[Start of section]

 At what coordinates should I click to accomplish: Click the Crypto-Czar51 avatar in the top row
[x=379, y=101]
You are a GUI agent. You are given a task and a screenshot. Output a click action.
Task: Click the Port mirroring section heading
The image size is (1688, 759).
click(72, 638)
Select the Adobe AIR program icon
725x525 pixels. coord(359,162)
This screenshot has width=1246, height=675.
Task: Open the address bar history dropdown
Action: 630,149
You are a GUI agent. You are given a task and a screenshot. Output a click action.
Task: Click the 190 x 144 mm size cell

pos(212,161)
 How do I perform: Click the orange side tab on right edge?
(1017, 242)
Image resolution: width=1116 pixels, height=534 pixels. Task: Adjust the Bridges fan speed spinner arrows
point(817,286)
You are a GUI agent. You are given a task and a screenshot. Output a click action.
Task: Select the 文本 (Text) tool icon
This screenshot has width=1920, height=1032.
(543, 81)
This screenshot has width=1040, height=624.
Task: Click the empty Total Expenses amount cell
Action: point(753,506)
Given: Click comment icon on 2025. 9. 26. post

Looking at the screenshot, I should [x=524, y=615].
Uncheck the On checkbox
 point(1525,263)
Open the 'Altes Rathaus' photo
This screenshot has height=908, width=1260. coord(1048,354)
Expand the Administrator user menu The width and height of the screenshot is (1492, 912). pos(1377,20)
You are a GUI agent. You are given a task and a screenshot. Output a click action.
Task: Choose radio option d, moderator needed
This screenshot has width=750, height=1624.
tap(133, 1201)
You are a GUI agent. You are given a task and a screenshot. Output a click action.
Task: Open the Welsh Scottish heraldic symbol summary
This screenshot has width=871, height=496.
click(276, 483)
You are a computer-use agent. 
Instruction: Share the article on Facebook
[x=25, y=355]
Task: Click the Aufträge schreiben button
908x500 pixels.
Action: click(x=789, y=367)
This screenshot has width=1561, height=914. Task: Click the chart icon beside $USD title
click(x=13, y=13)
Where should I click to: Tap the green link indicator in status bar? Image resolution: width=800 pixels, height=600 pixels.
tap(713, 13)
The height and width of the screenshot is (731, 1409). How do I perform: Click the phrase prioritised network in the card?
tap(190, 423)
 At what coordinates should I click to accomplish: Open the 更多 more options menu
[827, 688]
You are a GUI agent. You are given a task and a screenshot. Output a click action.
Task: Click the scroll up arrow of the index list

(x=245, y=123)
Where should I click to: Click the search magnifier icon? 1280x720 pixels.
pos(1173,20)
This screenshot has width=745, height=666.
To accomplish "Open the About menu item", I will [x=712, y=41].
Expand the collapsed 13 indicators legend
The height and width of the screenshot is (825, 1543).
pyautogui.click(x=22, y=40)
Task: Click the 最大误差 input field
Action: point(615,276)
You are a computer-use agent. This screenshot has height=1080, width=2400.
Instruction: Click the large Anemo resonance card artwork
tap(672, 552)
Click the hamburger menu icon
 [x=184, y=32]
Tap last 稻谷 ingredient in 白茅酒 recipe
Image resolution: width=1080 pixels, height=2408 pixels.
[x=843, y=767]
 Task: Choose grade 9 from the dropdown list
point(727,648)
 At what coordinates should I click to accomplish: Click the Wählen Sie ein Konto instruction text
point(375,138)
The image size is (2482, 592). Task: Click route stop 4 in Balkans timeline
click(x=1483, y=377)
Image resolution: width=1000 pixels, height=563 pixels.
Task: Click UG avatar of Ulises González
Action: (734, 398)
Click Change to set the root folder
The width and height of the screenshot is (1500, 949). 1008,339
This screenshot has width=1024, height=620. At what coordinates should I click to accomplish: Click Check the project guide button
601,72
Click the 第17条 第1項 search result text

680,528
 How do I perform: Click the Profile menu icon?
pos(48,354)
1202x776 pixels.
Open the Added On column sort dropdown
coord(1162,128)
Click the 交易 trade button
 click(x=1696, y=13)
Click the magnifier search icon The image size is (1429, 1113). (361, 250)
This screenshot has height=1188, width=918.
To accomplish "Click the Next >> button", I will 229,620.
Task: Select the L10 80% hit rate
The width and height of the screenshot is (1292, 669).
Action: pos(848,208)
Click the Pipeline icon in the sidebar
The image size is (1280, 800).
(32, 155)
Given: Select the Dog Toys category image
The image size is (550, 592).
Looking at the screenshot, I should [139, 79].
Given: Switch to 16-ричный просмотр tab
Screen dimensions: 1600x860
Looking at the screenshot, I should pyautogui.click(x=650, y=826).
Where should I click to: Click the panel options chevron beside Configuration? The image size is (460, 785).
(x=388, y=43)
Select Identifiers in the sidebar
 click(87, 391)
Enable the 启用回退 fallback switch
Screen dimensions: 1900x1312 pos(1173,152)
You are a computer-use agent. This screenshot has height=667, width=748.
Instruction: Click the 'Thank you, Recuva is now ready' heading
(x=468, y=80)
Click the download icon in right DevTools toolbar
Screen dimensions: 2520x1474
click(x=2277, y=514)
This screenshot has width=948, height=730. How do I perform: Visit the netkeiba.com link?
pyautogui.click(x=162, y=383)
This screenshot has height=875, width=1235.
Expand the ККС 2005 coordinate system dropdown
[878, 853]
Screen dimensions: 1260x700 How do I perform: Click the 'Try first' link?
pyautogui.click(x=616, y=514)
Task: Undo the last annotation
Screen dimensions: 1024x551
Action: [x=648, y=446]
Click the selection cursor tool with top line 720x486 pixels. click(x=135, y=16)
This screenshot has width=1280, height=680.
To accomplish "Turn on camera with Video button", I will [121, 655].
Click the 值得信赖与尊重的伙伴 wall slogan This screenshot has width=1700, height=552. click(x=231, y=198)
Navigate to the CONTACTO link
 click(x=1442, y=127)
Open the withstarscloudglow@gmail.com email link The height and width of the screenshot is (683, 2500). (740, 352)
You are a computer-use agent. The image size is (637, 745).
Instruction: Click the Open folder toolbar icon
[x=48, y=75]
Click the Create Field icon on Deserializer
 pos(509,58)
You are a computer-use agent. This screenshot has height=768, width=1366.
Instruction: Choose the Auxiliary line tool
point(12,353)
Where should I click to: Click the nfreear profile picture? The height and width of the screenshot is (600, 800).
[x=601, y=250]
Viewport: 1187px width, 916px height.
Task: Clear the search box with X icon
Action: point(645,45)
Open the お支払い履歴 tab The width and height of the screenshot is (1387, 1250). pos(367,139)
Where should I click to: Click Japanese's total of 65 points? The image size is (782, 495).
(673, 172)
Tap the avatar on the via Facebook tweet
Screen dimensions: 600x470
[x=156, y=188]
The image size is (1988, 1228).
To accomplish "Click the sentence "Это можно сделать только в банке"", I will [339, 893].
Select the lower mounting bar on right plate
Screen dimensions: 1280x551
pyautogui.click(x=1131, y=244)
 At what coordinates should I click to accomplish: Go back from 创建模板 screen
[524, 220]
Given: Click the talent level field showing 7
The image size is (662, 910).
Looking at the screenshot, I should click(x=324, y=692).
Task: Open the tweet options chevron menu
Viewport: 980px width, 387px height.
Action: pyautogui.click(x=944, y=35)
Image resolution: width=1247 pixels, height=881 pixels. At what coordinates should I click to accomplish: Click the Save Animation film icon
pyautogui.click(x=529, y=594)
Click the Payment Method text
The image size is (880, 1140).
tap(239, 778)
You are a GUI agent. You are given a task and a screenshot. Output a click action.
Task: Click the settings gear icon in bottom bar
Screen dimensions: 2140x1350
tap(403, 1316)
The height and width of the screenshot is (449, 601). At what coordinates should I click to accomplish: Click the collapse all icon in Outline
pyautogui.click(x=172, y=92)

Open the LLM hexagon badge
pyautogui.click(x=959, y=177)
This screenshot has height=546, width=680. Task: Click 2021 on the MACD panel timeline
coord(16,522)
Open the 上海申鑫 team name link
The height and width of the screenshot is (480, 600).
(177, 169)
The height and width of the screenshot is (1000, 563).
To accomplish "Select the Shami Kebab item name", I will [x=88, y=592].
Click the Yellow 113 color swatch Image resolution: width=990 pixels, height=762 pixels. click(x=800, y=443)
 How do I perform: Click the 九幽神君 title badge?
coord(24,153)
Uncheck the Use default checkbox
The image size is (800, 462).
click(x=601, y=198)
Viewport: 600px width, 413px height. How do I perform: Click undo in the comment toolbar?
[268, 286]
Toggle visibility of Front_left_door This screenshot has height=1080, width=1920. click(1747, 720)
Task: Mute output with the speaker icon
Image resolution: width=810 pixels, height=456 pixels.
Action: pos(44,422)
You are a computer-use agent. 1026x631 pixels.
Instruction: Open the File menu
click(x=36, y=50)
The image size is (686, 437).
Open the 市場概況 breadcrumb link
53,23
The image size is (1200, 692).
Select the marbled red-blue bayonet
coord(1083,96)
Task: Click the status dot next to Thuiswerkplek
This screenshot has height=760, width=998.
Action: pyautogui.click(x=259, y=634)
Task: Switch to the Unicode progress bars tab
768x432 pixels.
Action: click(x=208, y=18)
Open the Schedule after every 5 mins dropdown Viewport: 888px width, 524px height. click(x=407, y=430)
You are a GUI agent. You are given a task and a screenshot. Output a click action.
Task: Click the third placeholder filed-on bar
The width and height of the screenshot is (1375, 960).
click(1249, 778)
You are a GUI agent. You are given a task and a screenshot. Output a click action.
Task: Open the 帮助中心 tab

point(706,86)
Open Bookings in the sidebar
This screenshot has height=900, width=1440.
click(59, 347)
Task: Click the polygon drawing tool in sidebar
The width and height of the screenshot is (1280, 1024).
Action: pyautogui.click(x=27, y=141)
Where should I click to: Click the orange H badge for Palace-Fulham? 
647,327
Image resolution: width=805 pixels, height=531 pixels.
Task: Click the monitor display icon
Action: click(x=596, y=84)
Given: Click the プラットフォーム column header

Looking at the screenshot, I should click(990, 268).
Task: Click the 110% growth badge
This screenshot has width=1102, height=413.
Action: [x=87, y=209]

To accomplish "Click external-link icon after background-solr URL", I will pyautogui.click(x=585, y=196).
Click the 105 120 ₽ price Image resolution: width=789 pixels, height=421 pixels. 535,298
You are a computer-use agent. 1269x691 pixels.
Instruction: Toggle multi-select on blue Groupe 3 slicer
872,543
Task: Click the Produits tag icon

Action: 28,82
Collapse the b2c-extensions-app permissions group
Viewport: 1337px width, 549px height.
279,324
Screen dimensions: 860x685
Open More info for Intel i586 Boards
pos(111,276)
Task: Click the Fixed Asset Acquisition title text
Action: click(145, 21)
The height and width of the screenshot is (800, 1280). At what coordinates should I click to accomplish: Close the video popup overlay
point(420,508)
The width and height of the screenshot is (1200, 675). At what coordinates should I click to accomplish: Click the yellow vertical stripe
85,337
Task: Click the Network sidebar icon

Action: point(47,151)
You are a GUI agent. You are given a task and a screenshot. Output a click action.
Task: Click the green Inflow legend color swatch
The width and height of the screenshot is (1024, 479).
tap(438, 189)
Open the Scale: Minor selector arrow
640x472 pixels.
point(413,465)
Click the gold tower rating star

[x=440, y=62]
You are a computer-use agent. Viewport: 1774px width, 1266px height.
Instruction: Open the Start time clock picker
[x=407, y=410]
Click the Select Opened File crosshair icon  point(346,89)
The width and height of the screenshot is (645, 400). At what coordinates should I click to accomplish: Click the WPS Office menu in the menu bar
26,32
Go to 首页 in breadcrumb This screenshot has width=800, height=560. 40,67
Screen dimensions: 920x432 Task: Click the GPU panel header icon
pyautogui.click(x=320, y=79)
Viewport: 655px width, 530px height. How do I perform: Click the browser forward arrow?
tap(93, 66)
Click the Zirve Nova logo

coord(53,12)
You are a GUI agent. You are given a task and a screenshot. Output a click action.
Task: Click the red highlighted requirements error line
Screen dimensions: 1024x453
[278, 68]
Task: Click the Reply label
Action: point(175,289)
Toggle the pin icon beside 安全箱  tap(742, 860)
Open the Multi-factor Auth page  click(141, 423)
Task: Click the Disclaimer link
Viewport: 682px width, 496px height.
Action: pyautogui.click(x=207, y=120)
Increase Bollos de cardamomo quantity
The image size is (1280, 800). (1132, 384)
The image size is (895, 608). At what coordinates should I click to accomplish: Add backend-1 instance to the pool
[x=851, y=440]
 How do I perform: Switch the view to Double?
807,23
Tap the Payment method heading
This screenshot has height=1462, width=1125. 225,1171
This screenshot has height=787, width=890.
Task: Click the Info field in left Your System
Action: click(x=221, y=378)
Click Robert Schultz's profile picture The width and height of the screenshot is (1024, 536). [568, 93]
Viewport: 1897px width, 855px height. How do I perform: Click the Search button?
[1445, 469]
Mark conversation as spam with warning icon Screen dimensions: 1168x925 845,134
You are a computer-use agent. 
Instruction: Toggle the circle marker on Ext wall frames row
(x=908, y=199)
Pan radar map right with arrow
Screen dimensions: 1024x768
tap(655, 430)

[End of section]

Across the entries above, work out how many lines include the string "color", and report only that figure.

2